- [Page text]
◆ ◆ ◆ ◆

Though traditional English pub menus often include a curry or other Indian dish, George and the Dragon injects more of the flavors of Asia and the Pacific Rim, with items like a banh mi sandwich, a daily changing curry, and pub wings with a sweet soy glaze. There's also lumpia, which is essentially the Filipino version of a fried spring roll. It wasn't anything overly exciting but made a serviceable bar snack. The most successful Asian-influenced dish on the menu is one of Navarro's favorites, the Asian Hangover. It takes already richly flavored, fatty, and falling apart Compart pork, sort of the quality equivalent of Angus beef, and exoticizes it with cloves, Sichuan pepper, cinnamon, fennel, and star anise. Add to that thin, snappy garlic green beans and a perfect over-easy fried egg on a bed of fragrant jasmine rice and you have a brunch, lunch, or dinner that packs as much punch as your previous night out.
It seems like all the English dishes have been slightly tweaked to suit more American tastes. Not that the owners are trying to make this the premiere authentic place for English transplants to get their bubble 'n' squeak on. I mean, their version of a fry-up breakfast doesn't even include Heinz beans. They do make a Sunday roast, which included a monster slab of rosy beef roast covered in thick gravy, rich mashed potatoes, a popover (in place of Yorkshire pudding), and a sort of Minnesota picnic pea salad (in place of regular steamed or mushy peas) made with peas, cheese, bacon, almonds, and a mayo-based dressing. The bangers and mash were a standout favorite, though the texture of the finely ground meat in the sausage is more what you would expect in a Swedish sausage than in a British banger. George and the Dragon gives this dish a unique treatment by mixing the meat with Irish oats that have been soaked in 2 Gingers whiskey. The same sausage gets wrapped in flaky pastry dough and is reborn as sausage rolls, delicious with a side of hot, whole-grain mustard cream for dipping.

◆ ◆ ◆ ◆

- [Data section]
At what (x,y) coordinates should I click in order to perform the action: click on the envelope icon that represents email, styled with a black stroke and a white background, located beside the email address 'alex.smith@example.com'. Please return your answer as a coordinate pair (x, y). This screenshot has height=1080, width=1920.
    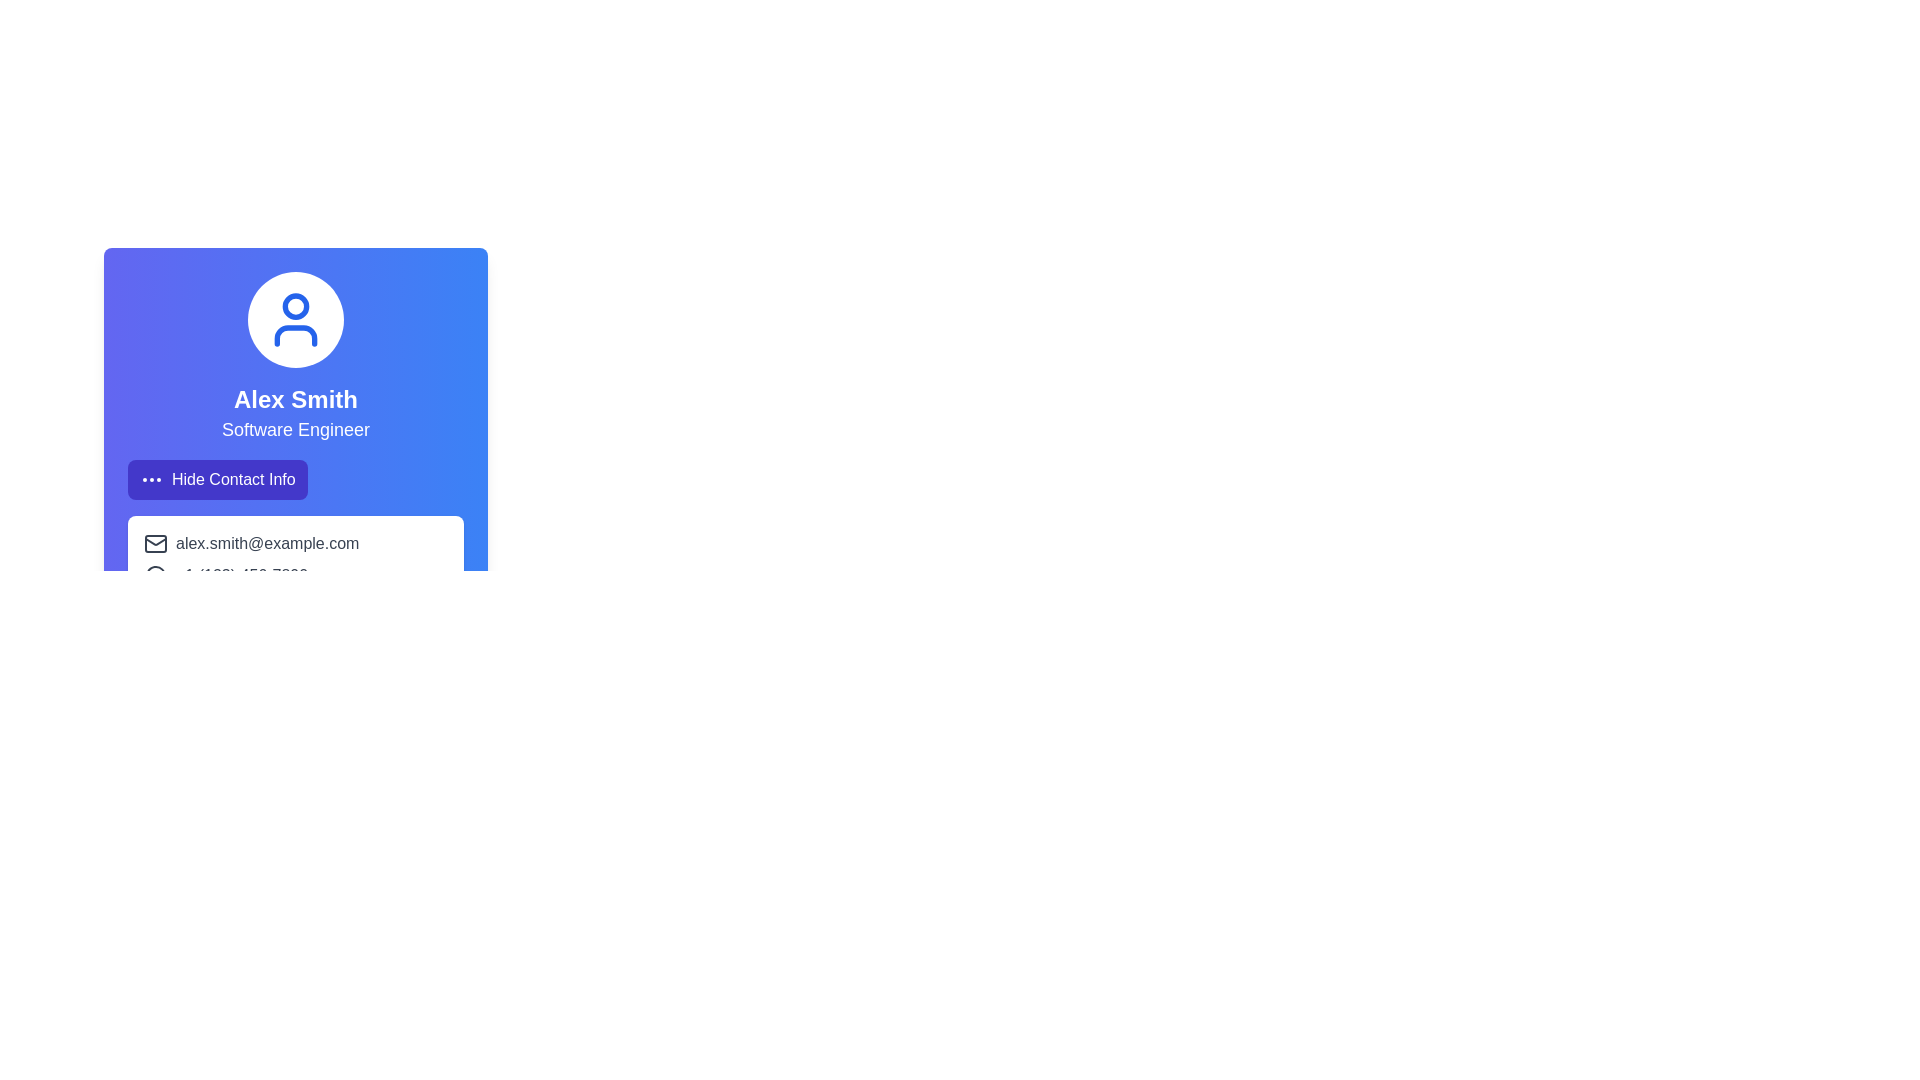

◆ ◆ ◆ ◆

- [Activity list]
(a) In the restaurant review, what are the Irish oats mixed into the bangers soaked in?
(b) Continue the review of George and the Dragon's menu from the end of the text.

- [Exercise responses]
(a) 2 Gingers whiskey.

(b)
Burgers and toasties (grilled sandwiches) all come with the option of excellent house-made chips (thick-cut, fluffy-inside, darkly golden French fries) or puffy tempura-fried green beans with truffle mayo, which are well worth the upgrade. Toasties were all a little too heavy on the cheese and spreads, which didn't do any favors for the wimpy bread they came on. Better to opt for one of the aptly named Dragon burgers with pepperjack cheese and briny hot pickled peppers on a bun that doesn't buckle under pressure.
George keeps things simple at dessert, with just a few verbal offerings per night. The chocolate bread pudding was fine if a little dry, but the berry trifle was a more enjoyable dish, with sweet lemony pound cake and whipped cream but, confusingly, no custard.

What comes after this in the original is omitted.